Otherwise, Elworthy did tell an appealing story. Assign all your rights, he said, and licensing markets will ensure your work will be translated, excerpted, and distributed around the world. That licensing revenue—some of which will come back to you in royalties!—is what makes the creative world work, he said.
Personally, as the speaker who had just cautioned attendees to carefully guard their rights, and be cautious and strategic in signing them away, I was taken aback by the prescription. Like all the most convincing and persistent myths, Elworthy’s is built around a kernel of truth. Sometimes, a given publisher is well positioned to license global rights, and its motivation to sell and market work can redound to the author’s benefit. Most business-savvy authors will likely choose to license their rights piecemeal to better maximise their returns and know their partners, and those looking to maximise public reach will look to options like Creative Commons. But all the same, many authors, having examined their options and circumstances, might nevertheless reasonably decide that carefully assigning their entire copyright to their publisher is in their best interest.
But the potential downsides of authors signing away their copyright just because the publisher thinks they should are toxic. As global copyright terms continually creep upward (now standing at 50 years past the life of the author and climbing), authors signing away their rights make an increasingly weighty commitment. Assigning all rights to a publisher that is unable or unwilling to make full use of them can serve to keep work locked up beyond the public’s reach, often with little (or difficult) recourse for the author. This is not a decision to be made lightly, and certainly not as a matter of course.
And make no mistake: even the best and brightest publishers have a lousy track record of keeping work in print, much less preserved and accessible in the formats, venues, countries, and languages that an author might find important. Today, the scale of this lack of stewardship has left the vast majority of our 20th-century literary and scholarly heritage moldering away out of print and offline.

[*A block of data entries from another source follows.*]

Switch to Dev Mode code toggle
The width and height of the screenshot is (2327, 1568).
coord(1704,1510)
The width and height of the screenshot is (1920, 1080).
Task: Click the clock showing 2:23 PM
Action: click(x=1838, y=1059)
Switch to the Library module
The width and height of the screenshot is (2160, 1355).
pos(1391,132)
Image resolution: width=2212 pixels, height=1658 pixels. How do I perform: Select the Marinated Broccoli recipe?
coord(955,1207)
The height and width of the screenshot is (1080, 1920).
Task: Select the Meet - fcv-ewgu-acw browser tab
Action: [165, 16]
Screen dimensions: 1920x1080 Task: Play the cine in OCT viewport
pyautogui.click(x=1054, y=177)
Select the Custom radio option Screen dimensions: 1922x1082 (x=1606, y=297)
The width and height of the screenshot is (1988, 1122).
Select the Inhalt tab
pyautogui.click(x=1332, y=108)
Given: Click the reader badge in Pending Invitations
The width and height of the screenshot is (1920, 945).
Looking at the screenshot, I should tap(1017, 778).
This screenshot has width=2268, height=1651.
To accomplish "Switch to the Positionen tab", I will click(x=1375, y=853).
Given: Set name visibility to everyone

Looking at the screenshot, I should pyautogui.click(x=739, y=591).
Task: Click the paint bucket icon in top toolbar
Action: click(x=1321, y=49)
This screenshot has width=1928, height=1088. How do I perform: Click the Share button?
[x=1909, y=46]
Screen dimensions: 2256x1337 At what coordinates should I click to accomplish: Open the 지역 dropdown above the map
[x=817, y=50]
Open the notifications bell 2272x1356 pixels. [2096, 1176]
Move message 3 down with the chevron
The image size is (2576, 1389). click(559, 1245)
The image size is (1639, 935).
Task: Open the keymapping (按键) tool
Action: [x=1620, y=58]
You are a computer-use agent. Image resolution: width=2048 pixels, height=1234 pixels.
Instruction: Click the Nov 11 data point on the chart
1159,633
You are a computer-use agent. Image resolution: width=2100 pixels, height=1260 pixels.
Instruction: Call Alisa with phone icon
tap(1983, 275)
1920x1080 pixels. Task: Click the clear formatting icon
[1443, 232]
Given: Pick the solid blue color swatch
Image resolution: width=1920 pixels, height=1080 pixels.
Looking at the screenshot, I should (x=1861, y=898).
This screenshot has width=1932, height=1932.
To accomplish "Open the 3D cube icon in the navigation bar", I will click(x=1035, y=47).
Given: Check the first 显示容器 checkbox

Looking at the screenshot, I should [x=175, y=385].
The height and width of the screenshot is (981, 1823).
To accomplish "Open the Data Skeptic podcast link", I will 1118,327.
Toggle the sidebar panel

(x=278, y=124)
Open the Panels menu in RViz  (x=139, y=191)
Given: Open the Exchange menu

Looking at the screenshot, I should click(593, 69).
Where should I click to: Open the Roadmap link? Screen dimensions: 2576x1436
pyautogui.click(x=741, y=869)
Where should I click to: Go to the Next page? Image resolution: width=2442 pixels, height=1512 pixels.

Fortunately, it is not at all difficult to have a publishing contract reserve certain rights to the author or return those rights that go unexploited. This is why at Authors Alliance we work to provide resources and advice to empower our members to avoid seeing their work’s availability suffer from a lack of publisher stewardship or the vagaries of the marketplace. Our efforts include information designed to help authors recover their rights to their older and out-of-print titles, and materials designed to help authors thinking about releasing their work on open terms, such as Creative Commons licences. When it comes to publishing agreements, we are working on a comprehensive guide to how authors can avoid the kinds of pitfalls that might put their work in purgatory. Frankly, this is the baseline of what authors deserve, publisher presentations to the contrary notwithstanding.